Mitte der 60er Jahre kehrt sich das Bevölkerungsverhältnis zwischen den europäisch und orientalisch gefärbten Juden um. Die Majorität der orientalischen Einwanderer macht Angst und wirkt bis tief in den geistig-kulturellen Bereich. Die Ängste verstärken sich durch eine beginnende Wirtschaftskrise. Heißt es Anfang 1966 noch man gehe „dizingoffen“, und verbindet sich damit ein weltlich-kulturelles und wirtschaftlich nach vorn strebendes Milieu, sichtbar an der weltoffenen Dizingoffstraße in Tel Aviv, so wirkt knapp ein Jahr später die Rezession und allmählich schwindet das Vertrauen in den neuen Staat. „Hier gibt es nicht viel Neues, nur das alles Schlechte noch Schlechter wird“ so in einem Brief nach Übersee. Die Rezession macht die soziale und wirtschaftliche Not der arabischen Bevölkerung sichtbar und die Gesellschaft droht auseinander zufallen. Die israelische Tageszeitung Ha’aretz schreibt, „Unser System und unsere Regierung verrotten“. Chaim Gadol, ein Schneider aus Haifa sagt, „Meiner Ansicht nach hat das Land keinen Vater, niemanden, der es führen, der ihm Inspiration, Ermutigung und Energie einflößen und den Bürgern ein Vorbild sein könnte.“

Zudem formiert sich bereits Ende der 50er Jahre ein palästinensischer Widerstand in Form der Fatah, angeführt von Jasir Arafat.

Die arabische Provokation

Im Sommer 1966 gibt sich der arabische Nachbar Ägypten provokativ und kampfbereit. Militärische Einheiten werden in die Grenzgebiete zu Israel verlegt. Der ägyptische Präsident Nasser schließt Verteidigungsbündnisse mit Syrien, Jordanien und dem Irak und sperrt die Straße von Tiran und damit den Schifffahrtsweg zum Hafen von Eilat. In der Bevölkerung herrscht Panik und Angst vor einem zweiten Holocaust. „Nasser drückt sich so klar aus wie Hitler am Vorabend des Zweiten Weltkrieges“. Der israelische Ministerpräsident Eschkol behält sich Vergeltungsmaßnahmen vor. „...das Kontobuch ist aufgeschlagen und die Hand zeichnet auf... “. Die politische Elite ist uneins über dem Umgang mit der Krise und in zahlreichen heftigen Wortgefechten wird die Frage gestellt: ‚Abwarten oder Krieg?’ Die Regierung droht auseinanderzubrechen. Syrische und jordanische Terroranschläge verschärfen die ehedem angespannte Situation. „Das Land bebt vor Entrüstung“.

Der Sechs-Tage-Krieg

Am 5. Juni 1967 vernichtet Israel in einem Präventivschlag gegen Ägypten hunderte von Kampfbombern der Ägypter. Moshe Dayan ruft, „Haben sie den Verstand verloren? Sie führen das Land in den Krieg!“.
Die Bevölkerung fragt, ...“Wer braucht denn diese Kriege...“ und Soldaten schreiben „Gütiger Himmel, jetzt fahren wir wieder über Leichen, über tote Ägypter, über einzelne Gliedmaßen, über einen und noch einen und noch einen.“ Und Landwirtschaftsminister Gvati schreibt, „Hier sieht man, wie der Krieg das Leben Tausender Familien zerstört und sie entwurzelt hat“.

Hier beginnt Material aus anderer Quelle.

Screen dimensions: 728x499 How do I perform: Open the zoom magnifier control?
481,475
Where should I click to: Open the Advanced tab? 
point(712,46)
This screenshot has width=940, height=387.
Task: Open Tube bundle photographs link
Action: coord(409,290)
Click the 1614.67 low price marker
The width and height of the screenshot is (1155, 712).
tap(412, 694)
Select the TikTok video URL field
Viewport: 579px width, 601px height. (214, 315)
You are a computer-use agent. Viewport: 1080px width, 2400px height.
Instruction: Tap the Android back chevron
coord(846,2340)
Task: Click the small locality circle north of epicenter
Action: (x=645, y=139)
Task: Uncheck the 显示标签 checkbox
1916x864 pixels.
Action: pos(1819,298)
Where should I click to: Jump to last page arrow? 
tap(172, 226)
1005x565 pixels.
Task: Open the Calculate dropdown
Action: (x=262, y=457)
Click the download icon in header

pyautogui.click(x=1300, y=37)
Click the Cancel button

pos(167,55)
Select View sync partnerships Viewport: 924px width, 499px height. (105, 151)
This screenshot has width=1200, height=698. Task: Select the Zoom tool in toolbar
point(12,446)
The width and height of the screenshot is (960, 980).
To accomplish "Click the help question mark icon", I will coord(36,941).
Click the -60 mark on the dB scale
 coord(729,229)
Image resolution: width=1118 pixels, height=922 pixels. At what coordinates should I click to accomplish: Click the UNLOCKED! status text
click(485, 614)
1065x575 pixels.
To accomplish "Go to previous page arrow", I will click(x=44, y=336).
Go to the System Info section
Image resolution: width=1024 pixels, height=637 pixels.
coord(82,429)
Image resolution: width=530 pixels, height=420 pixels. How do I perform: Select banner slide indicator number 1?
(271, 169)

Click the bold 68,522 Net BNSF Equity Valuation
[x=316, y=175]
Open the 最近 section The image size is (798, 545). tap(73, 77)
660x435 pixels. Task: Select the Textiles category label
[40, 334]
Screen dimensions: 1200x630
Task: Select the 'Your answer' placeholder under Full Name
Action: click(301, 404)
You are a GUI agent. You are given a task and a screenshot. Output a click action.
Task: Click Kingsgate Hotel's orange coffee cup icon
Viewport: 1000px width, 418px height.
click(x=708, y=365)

Es folgen weitere Einsätze der Armee gegen Syrien und Jordanien. Die Golan-Höhen, der Gaza-Streifen, die Sinai-Halbinsel, das Westjordanland und Ostjerusalem werden durch die israelischen Truppen besetzt. Nach sechs Tagen kommt es durch die Vermittlung der Vereinten Nationen zum Waffenstillstand.

„Unsere Stadt ist eure Stadt, und eure Stadt ist unsere Stadt“

Nach dem Krieg ist die Bevölkerung von einem kraftvollen Gefühlsausbruch und einer Hochstimmung beherrscht. Erez-Israel ist wiedergeboren. Die besetzten Gebiete und die Wiedererlangung sind für viele wie ein „Wunder“. Besonders die Wiedervereinigung Jerusalems. Denn „die Teilung Jerusalems war nach wie vor eine offene Wunde, die von vielen als schmerzlich empfunden wurde.“ „Ich bin kein religiöser Mensch, aber ich berühre hier die Kotel“, schluchzt der Radiomoderator von Kol Israel. „Die Menschen sind freudetrunken“.

In der Bevölkerung kehrt das verloren gegangene Vertrauen in den Staat zurück und vermischt sich mit einer Rückbesinnung auf Werte aus der Zeit der zionistischen Pioniere. Doch bringt der Krieg keinen Frieden und keine Sicherheit für Israel.
Die politisch-strategische Ausrichtung „Land für Frieden“ wird selbst von Schriftstellern wie Amos Oz, die für „kein Rückzug ohne Frieden“ eintreten, unterstützt. Aber „Selbst wenn wir ihnen Berge von Gold offeriert hätten, wären sie misstrauisch geblieben“. Ägypten und Syrien lehnen das Angebot ab.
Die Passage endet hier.